Just be careful what plastic tube you use (and you would have to weight it so it didn't float when full of air). If it is 200 feet under the water, the pressure in the tube is close to 100psi (about 1/2 pound per food) -- some of your lighter plastic tubing will pop at that kind of pressure. If my quick calculations are correct, a 200 foot air column 1/8 inch in dia displaces about 4 pounds of water so you would require a 4 or 5 pound weight on the end of the little tube so it would sink to the bottom with air in it (this does not take into account the weight of the tube, but I do know most of the plastic tubes I have played with will float quite well if full of air).

mikey

Reply to
Mike Fields

The problem is that a solution should work relatively quickly, but also work for several years of the wells life. We have had some really creative suggestions, but no real solution. Lots of experiment required. Some of you H/W analog types must have alternatives. I would think that between water, non-water, pump power, head pressure, water flow etc. there must be some method of telling how far down in a hole water is sitting.

The next time I have the "really expensive well riggers" out, I could ask them to drop something into the well. Is a simple wire enough? If you have a wire with a heavy weight on it (to get it to the bottom) can you tell the distance to the water? I don't like the usual suggestions as "drop a pebble" or "make an ultrasound pulse" or "blow through a straw into the well bottom". I don't dislike them because they are not possible, just they are not sustainable (dropping

1,000,000 pebbles fills the well) or "automate able" or just custom to one particular well construction technique.

Well maybe that is why there is no commercially available product?

Thanks for the ideas, ~Steve

Reply to
Steve Calfee

Steve Calfee wrote: I don't like the usual

Steve, sorry to hear that we've not provided you with a solution.. I guess you got what you paid for.

On the other hand, I've actually looked into this quite a bit. I went so far as to talk to a couple of municipal engineers (something you could have done for yourself, btw) as well as the local USGS engineers that track water tables in my county. My local county uses pressure transducers permanently installed at the bottom of the well.

The "straw blowing bubbles idea" is used regularly in commercial wells, but I guess I'll have to tell these folks that you've determined that this technique is neither sustainable or automatable.

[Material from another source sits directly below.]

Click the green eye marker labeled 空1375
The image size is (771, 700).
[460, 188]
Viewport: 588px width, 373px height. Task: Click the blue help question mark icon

I guess you'll just have to drag your butt out to the well every so often and lower a string until you hit water.

- jim

Reply to
jim w

Could be. Another reason may be that there is no use for the answer to the question, "What is the current depth of the water?" I suspect that practical answers are usually classified as "enough" and "not enough." The former requires no action and the latter requires either a new well or a deeper well, in which case, you'd hire a pro who would employ a very basic method: drill deeper and then test flow rate, i.e. test for sustained flow rate and pressure. There's not really much science involved in well-drilling.

Still, it's an interesting engineering question, and I've had some fun thinking about it and reading other answers. I have a well, too, and I might just experiment with the sonar approach if I get some time and the inclination.

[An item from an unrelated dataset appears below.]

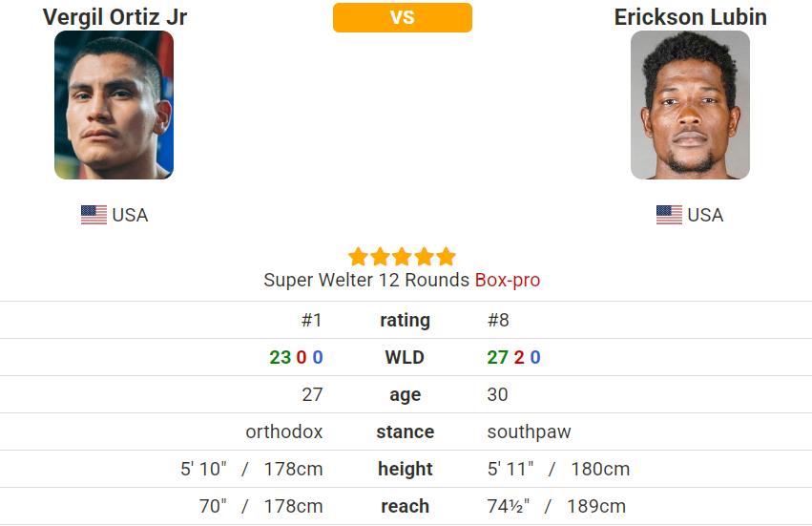812x526 pixels.
Task: Click the WLD row label
Action: click(405, 357)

Another approach briefly occurred to me, but it won't actually work without modification. If you aimed a laser at a slight angle down the well casing, the water surface would reflect the light. By measuring the angle and the distance between the incident and reflected beams, you could use a little bit of trigonometry to determine the depth of the water. Unfortunately, with the very nearly 90 degree incident angle and the poor reflectivity of water, this approach wouldn't actually work very well if you could get it to work at all. But if you ever decide to monitor a mercury well, let me know. ;-)

Ed

Reply to
Ed Beroset

Actually, municipalities (sp?) are very interested in monitoring water levels in wells. Given historical data from each well, they can make decisions about: 1) Water use restrictions 2) Which wells to pump from 3) Capacity planning (i.e. building permits ) etc etc. To some extent, a homeowner could even decide in a dry year that they might have to abandon watering the lawn/garden for the sake of taking a shower and fire suppression.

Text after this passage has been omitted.